Bluegrass Corner

Sympathy for the Music World

We are coming up on a full year of dealing with Covid. Bands have been unable to perform live. Venues are shuttered. Agents, publicists, side players, music shops, instrument repair shops, music newspapers (including the Troubadour!) suffer, as do all those engaged in the music world for a livelihood. Here in San Diego’s bluegrass world both the San Diego Bluegrass Society (SDBS) and the North County Bluegrass and Folk Club (NCBFC) have had to shutter their regular Tuesday events. Carey Driscoll’s AMSD concerts are shuttered. Open mics are closed. Many local venues we count on are closed. Sadly, some may be gone for good. At a high level, the long-running Prairie Home Companion radio show, hosted by successor Chris Thile, has been cancelled.

Struggling to Survive. Musicians and others in our industry struggle to survive. Online Zoom lessons and ticketed online concerts are happening. Recordings and promotions seek to help fill the void. While these help, and I encourage all to partake, there is no substitute for live music and live jamming.

Remembering live performances. Here is Hawktail live at the Del Mar Civic Center, presented last year by the Del Mar Foundation.

Barbara Brooks leads a limited admission, Covid-safe jam in Poway, a start!

Especially in bluegrass music, that live interaction is critical. Online activities have value but don’t help our live music venues. Some of the large music organizations have programs to provide financial assistance to struggling musicians and music industry workers.
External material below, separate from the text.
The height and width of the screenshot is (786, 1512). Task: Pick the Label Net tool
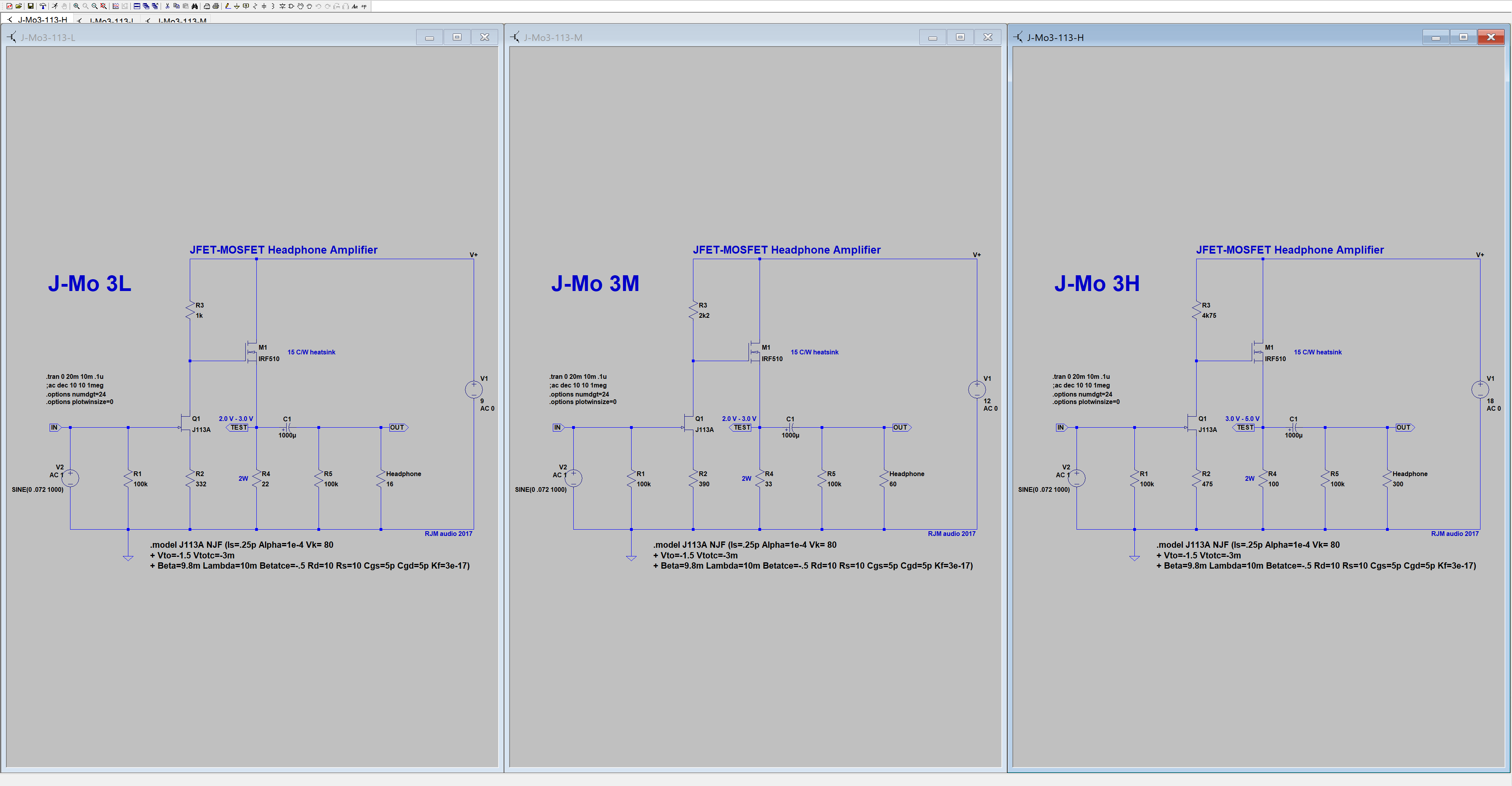[x=246, y=6]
This includes the International Bluegrass Music Association (IBMA) and its IBMA Trust Fund, which provides loans and grants to those in need. We are thankful for these efforts. But, the return of safe live performance is the key, not only to restoring our musical mental health but also to restoring the economic vitality the music world depends on.

So, when can we expect “back to normal” for the bluegrass music world? Nobody can identify an exact date, but we are starting to think about some re-openings. Safety will come first, especially, as so many in the bluegrass demographic are seniors in the high-risk category. Likely, we will see gradual re-openings of some jams and venues with masks required and social distancing, but at least that’s a start. Summergrass is scheduled to return this August, depending on how the situation evolves.

As we go to press, Covid infections and hospitalizations in San Diego are on the decline. Vaccinations are on the rise. We can and will see the end of these dark times, and bluegrass music will be back in all its wonderful forms to restore our souls.